You can write game logic in pretty much any language on modern hardware. The only things that need a highly performant language are the 3D graphics engine and geometry, and any deeply nested AI computational stuff. Your standard game logic of object movement, collisions, physics, is orders of magnitude less demanding than that.

Games are no exception to the standard rule of software, that 95% of the time is spent in 5% of the code. You can use whatever language for the other 95% and not see any meaningful problem with performance.

Eve has had many scaling problems largely because it's difficult to write high-performance game servers in Python.

first of all: 19 hours ago, and the repository is still online?

second: I think it should be pretty easy to decompile .pyc files yourself. An other way would be to provide a decompile script. There are allways possibilities to decompile something.

Right, but putting a generic Python decompile script on github would be legal. Uploading CCP's copyrighted code is not.

This is one of the rare cases in which DMCA request makes perfect sense.

While not hard, it is not super-easy either, they are encrypted etc. Anyone with a bit of knowledge about python and debugging a Windows application and a few hours can do it.

You can't decompile a program if you don't have a copy of said program.

However, when the decompiled sources are uploaded to a public server, nobody needs the original program, to use it.
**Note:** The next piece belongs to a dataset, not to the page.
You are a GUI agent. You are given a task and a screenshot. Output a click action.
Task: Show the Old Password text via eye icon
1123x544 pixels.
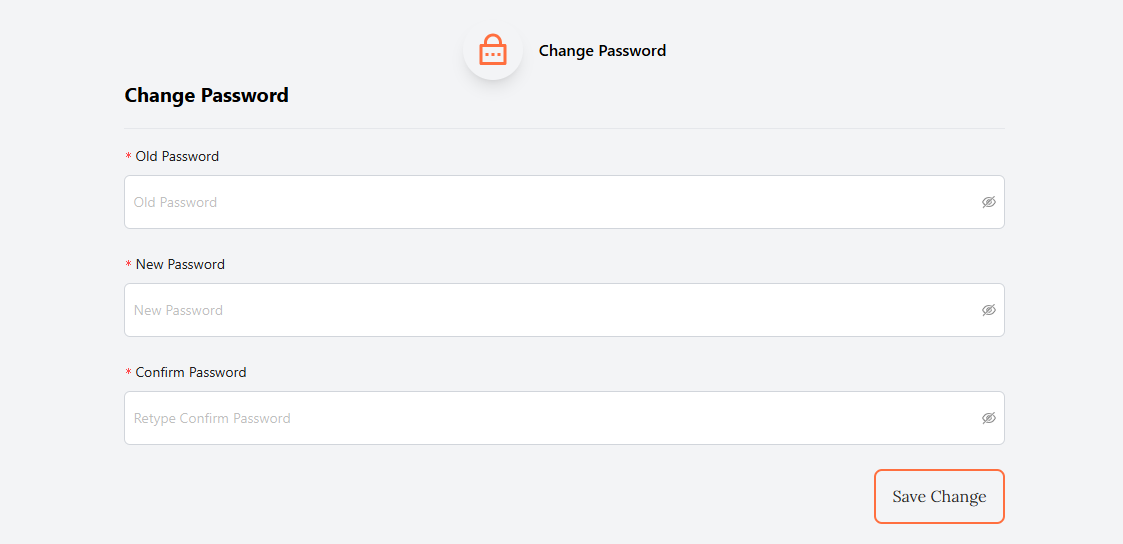989,202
Never noticed the Github 404 page until now. Clever.


That's dumb, why do they care so much about copyright? I was going to re-new my subscription but I'm not sure I will. Are there any good open source space games that accept donations?

I advocate for a lot of intellectual and software freedoms, but abolishing copyright and all intellectual property concerns (of which this one is entirely valid) seems a bit ludicrous.

Why does it seem ludicrous? Copyright and "intellectual property" have created more problems than they have solved.

You should've known what you were getting into when you originally subscribed. The game has always been closed-source, and pay-to-play (even if you use PLEX, someone is paying).